From: Thomas Heller
Columbus
Michael Leppert, a columnist and lecturer at Indiana University, recently shed light on the $5 billion in taxes already paid and collected that the state of Indiana has amassed in a budget reserve fund (“Indiana still shouldn’t hold a pile of our money,” Jan. 29). That is money now bubbling over 12.5% of general-fund spending levels and triggering an automatic refund to state taxpayers. Leppert argues that the state should not be in the business of stuffing a piggy bank with our taxes.
I agree, but Leppert apparently is unaware this same thing is happening at local governments although it is far less visible — and far less reported — than the state’s bulging coffers. It is just as real, however, with many, many tens of millions of tax monies already paid and collected accumulating in various bank accounts with no plans to spend it.
Here, one TIF (Tax Increment Financing) district last reported an end-of-year cash balance of $19.6 million, growing by several million dollars a year. They apparently can’t spend it fast enough. I have elsewhere projected it will amass $40 million in unearned tax revenue.
Another TIF district is collecting tax revenues at three times the rate of its ongoing annual debt service. Ordinarily, bondholders are satisfied with a 25% bond reserve. But at this pace, this district will build up another $40 million reserve; it’s already reached $16.8 million.

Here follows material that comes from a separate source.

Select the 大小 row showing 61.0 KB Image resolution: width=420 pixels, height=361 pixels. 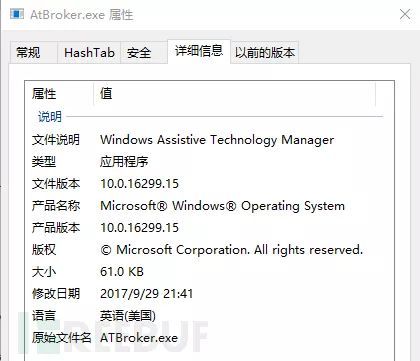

And a third TIF district has just been formed. The bonds it plans for won’t even draw upon its TIF revenues but that TIF already has laid claim to new tax revenues from virtually all the developable commercial property for the next quarter-century. Just another way to accumulate money beyond the public’s view.
That’s just in the city.
The county has a TIF that won’t be able to address the increased truck traffic its development will necessitate. The county has already granted abatements to the trucking firms who’ve committed to build terminal facilities there.
With all these special funds collecting taxes and stashing that money into idle bank accounts, we have to wonder who’s in charge here? And just exactly for whose benefit is this being done? Those are pertinent questions because we’ve seen the consequence: My city’s property tax rate has risen 36 percent since all this started.
Maybe Michael Leppert can suggest a remedy.